Exercise aim: Line by line, write out the material exactly.

Input:
——
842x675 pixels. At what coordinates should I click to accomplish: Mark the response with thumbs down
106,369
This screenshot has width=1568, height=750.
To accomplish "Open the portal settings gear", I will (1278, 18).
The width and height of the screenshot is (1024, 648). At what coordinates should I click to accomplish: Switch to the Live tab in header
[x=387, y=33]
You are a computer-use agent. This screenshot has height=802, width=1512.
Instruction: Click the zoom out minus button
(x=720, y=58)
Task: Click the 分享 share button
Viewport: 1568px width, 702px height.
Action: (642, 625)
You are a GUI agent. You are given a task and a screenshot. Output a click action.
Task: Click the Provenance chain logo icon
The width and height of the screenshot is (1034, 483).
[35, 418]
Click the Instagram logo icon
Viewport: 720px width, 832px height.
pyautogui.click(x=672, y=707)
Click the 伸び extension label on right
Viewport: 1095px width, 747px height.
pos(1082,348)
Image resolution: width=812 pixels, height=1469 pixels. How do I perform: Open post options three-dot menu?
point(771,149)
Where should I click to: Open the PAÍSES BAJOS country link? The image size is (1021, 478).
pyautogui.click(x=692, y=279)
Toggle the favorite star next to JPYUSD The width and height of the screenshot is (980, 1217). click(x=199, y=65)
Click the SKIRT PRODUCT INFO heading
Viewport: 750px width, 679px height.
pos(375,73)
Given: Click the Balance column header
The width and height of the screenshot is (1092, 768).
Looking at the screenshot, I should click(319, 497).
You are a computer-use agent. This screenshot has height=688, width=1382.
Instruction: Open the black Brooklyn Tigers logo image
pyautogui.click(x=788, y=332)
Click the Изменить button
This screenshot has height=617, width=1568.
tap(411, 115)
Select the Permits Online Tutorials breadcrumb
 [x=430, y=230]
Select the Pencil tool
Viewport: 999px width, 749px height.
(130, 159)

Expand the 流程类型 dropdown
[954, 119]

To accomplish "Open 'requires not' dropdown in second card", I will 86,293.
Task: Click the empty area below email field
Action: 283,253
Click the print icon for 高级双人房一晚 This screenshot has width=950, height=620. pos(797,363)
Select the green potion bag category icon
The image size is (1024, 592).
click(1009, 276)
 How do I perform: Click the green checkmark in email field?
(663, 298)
——
Answer section:
842x675 pixels. At what coordinates should I click to accomplish: Mark the response with thumbs down
106,369
This screenshot has width=1568, height=750.
To accomplish "Open the portal settings gear", I will (1278, 18).
The width and height of the screenshot is (1024, 648). At what coordinates should I click to accomplish: Switch to the Live tab in header
[x=387, y=33]
You are a computer-use agent. This screenshot has height=802, width=1512.
Instruction: Click the zoom out minus button
(x=720, y=58)
Task: Click the 分享 share button
Viewport: 1568px width, 702px height.
Action: (642, 625)
You are a GUI agent. You are given a task and a screenshot. Output a click action.
Task: Click the Provenance chain logo icon
The width and height of the screenshot is (1034, 483).
[35, 418]
Click the Instagram logo icon
Viewport: 720px width, 832px height.
pyautogui.click(x=672, y=707)
Click the 伸び extension label on right
Viewport: 1095px width, 747px height.
pos(1082,348)
Image resolution: width=812 pixels, height=1469 pixels. How do I perform: Open post options three-dot menu?
point(771,149)
Where should I click to: Open the PAÍSES BAJOS country link? The image size is (1021, 478).
pyautogui.click(x=692, y=279)
Toggle the favorite star next to JPYUSD The width and height of the screenshot is (980, 1217). click(x=199, y=65)
Click the SKIRT PRODUCT INFO heading
Viewport: 750px width, 679px height.
pos(375,73)
Given: Click the Balance column header
The width and height of the screenshot is (1092, 768).
Looking at the screenshot, I should click(319, 497).
You are a computer-use agent. This screenshot has height=688, width=1382.
Instruction: Open the black Brooklyn Tigers logo image
pyautogui.click(x=788, y=332)
Click the Изменить button
This screenshot has height=617, width=1568.
tap(411, 115)
Select the Permits Online Tutorials breadcrumb
 [x=430, y=230]
Select the Pencil tool
Viewport: 999px width, 749px height.
(130, 159)

Expand the 流程类型 dropdown
[954, 119]

To accomplish "Open 'requires not' dropdown in second card", I will 86,293.
Task: Click the empty area below email field
Action: 283,253
Click the print icon for 高级双人房一晚 This screenshot has width=950, height=620. pos(797,363)
Select the green potion bag category icon
The image size is (1024, 592).
click(1009, 276)
 How do I perform: Click the green checkmark in email field?
(663, 298)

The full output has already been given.